■ Texte fourni
========
L’hiver arrive et c’est une bonne saison pour taquiner le brochet. Voici de quoi vous motiver grâce aux conseils de Mista Pike

Pour commencer, pourrais-tu nous faire une petite présentation s’il te plait?

Norbert: Né en France, j’ai touché le sol Irlandais à l’âge de trois mois pour la première fois. J’ai passé une partie de mon enfance en Irlande (école primaire), puis de retour en France pour quelques années avant de revenir m’installer ici avec mes parents et ma sœur. Cela fait plus de 25 ans maintenant que je réside à temps complet en Irlande.

Comment es-tu tombé dans la pêche et plus particulièrement la pêche à la mouche?

Mon père m’a passé le virus de la pêche, très tôt j’ai eu mes premières expériences au bord de l’eau. J’ai commencé comme tout gamin, avec une canne en bambou et un bouchon… Puis une évolution graduelle, pêche au poisson blanc, feeder, pêche à l’anglaise, grande canne, compétitions… Ce n’est qu’après plusieurs années que ma passion du brochet c’est développée. Là aussi, toutes les techniques y sont passées: mort manié, bouchon, posé, leurres , big baits, jerkbaits, leurre souple… Puis toutes ces techniques sont vite devenues lassantes pour moi, il me fallait un nouveau challenge, et c’est là que la pêche à la mouche est arrivée dans ma vie.
Pas de clubs, pas d’instructeurs dans ma région, et à l’époque il n’y avait pas beaucoup de ressources sur internet. Ce sont quelques vidéos sur YouTube qui m’ont appris à lancer et à monter mes premiers streamers.

C’était quoi ce premier streamer?
========
■ Entrées fournies
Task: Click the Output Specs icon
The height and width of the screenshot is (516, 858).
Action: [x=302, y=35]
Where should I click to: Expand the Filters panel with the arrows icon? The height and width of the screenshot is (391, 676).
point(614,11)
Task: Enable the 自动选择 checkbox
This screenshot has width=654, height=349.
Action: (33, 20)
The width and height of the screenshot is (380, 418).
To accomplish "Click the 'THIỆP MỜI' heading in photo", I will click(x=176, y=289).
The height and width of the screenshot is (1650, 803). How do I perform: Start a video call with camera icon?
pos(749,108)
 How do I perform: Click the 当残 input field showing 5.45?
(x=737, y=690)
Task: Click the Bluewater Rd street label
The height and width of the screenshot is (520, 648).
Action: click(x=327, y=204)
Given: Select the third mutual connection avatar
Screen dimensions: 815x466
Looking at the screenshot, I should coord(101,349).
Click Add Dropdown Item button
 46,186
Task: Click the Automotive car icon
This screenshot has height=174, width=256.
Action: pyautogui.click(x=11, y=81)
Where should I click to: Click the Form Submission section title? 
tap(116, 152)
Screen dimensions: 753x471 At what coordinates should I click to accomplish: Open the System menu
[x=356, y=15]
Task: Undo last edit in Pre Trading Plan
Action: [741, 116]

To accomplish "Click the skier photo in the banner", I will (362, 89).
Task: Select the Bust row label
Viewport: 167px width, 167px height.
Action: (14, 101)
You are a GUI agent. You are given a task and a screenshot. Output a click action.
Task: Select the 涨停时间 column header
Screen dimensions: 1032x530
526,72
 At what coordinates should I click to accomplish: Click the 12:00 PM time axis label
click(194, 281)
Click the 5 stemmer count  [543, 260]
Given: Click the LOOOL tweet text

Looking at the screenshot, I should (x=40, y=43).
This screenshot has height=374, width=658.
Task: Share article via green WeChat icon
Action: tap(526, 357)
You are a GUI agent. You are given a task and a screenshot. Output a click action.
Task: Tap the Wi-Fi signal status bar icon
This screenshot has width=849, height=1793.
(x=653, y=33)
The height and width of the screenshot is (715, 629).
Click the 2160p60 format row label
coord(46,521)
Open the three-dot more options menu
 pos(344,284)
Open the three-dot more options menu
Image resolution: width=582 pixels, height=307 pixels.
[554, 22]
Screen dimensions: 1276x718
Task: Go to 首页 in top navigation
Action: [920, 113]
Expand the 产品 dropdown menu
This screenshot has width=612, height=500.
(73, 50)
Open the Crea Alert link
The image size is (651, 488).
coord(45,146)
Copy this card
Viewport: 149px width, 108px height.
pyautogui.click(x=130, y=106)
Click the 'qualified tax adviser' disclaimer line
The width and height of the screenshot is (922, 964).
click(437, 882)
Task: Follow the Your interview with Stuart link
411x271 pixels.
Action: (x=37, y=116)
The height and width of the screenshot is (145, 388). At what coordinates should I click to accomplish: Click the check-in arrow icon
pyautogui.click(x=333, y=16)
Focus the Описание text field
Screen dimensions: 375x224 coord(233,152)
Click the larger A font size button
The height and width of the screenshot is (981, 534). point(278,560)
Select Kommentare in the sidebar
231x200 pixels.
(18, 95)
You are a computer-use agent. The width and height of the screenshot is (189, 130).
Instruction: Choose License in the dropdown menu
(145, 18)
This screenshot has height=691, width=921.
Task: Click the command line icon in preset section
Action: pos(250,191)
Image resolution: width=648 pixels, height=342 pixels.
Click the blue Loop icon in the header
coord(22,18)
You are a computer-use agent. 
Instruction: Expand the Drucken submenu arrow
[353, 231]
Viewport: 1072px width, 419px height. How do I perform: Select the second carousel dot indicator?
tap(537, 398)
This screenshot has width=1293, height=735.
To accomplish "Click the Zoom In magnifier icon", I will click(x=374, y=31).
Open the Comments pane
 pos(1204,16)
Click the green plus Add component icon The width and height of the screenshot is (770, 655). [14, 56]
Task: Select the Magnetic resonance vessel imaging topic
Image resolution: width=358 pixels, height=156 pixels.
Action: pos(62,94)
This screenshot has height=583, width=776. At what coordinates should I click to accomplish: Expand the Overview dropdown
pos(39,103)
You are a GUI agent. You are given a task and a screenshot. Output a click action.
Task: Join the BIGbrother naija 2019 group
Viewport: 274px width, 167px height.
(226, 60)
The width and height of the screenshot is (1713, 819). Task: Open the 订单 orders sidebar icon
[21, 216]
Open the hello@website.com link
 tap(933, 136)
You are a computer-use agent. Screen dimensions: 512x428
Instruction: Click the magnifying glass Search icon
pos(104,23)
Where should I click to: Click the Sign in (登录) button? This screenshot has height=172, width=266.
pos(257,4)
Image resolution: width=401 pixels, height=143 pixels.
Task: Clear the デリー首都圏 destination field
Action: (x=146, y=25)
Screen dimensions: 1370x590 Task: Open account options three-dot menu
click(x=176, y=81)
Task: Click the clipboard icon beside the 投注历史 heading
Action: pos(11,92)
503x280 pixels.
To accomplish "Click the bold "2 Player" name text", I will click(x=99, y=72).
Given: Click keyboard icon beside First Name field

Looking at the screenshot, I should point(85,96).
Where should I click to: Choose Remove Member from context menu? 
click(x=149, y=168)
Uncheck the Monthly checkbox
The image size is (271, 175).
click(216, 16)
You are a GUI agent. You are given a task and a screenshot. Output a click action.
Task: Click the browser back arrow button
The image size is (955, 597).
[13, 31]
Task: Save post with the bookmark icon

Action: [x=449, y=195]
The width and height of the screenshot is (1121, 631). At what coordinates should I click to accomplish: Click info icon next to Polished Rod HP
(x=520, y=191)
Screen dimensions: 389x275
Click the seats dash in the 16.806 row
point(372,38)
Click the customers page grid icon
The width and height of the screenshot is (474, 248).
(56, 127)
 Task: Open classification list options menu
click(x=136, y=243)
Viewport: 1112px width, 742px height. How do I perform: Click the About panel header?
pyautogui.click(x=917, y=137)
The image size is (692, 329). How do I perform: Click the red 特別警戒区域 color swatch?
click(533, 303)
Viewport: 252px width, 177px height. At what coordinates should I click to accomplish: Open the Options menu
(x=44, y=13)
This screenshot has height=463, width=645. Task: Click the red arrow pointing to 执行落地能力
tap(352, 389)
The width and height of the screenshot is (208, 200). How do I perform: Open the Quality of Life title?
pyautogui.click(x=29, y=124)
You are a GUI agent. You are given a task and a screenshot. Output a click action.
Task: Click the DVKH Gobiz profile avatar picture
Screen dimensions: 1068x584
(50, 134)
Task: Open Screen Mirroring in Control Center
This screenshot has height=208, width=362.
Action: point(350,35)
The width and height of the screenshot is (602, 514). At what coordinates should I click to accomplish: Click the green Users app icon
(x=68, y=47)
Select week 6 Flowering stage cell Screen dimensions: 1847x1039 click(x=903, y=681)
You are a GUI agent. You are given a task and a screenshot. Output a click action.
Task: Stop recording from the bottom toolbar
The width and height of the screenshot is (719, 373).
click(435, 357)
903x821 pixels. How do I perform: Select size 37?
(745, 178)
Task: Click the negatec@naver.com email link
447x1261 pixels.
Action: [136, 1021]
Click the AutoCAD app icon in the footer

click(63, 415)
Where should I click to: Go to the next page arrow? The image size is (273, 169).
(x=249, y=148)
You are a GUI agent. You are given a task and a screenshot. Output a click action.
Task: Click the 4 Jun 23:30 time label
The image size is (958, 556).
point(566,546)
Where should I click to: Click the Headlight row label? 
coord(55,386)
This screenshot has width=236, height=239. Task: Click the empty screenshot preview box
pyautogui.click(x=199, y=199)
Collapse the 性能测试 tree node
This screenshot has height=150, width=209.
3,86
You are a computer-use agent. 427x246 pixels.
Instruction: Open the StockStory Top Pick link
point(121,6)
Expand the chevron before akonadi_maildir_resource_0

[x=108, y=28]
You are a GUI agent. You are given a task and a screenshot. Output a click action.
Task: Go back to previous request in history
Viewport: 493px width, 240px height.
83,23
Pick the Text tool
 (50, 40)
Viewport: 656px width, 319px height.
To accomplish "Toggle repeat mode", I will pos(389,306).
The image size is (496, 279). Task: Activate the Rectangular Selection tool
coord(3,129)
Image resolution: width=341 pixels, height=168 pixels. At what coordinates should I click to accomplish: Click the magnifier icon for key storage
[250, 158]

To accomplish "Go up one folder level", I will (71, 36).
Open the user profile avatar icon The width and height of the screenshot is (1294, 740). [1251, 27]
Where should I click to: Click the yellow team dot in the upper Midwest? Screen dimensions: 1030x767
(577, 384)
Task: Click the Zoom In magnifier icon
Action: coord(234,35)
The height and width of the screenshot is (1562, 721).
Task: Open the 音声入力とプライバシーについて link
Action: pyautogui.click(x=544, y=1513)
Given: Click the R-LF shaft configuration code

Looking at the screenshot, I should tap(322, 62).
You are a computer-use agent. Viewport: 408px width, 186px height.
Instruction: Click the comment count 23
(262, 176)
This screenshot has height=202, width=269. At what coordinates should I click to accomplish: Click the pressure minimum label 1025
========
■ Problèmes à résoudre
(1) Répondez à ces questions sur le texte consacré à la pêche du brochet :
(a) À quel âge Norbert a-t-il touché le sol irlandais pour la première fois ?
(b) Depuis combien de temps réside-t-il à temps complet en Irlande ?
(c) Qu'est-ce qui lui a appris à lancer et à monter ses premiers streamers ?
(2) Reproduisez fidèlement un extrait du texte : commencez aux mots « L’hiver arrive et » et arrêtez-vous après « s’il te plait? ».
Appuyez-vous uniquement sur le texte pour répondre.

■ Résultats de l'exercice
(1)
(a) À l'âge de trois mois.
(b) Depuis plus de 25 ans.
(c) Quelques vidéos sur YouTube.

(2)
L’hiver arrive et c’est une bonne saison pour taquiner le brochet. Voici de quoi vous motiver grâce aux conseils de Mista Pike

Pour commencer, pourrais-tu nous faire une petite présentation s’il te plait?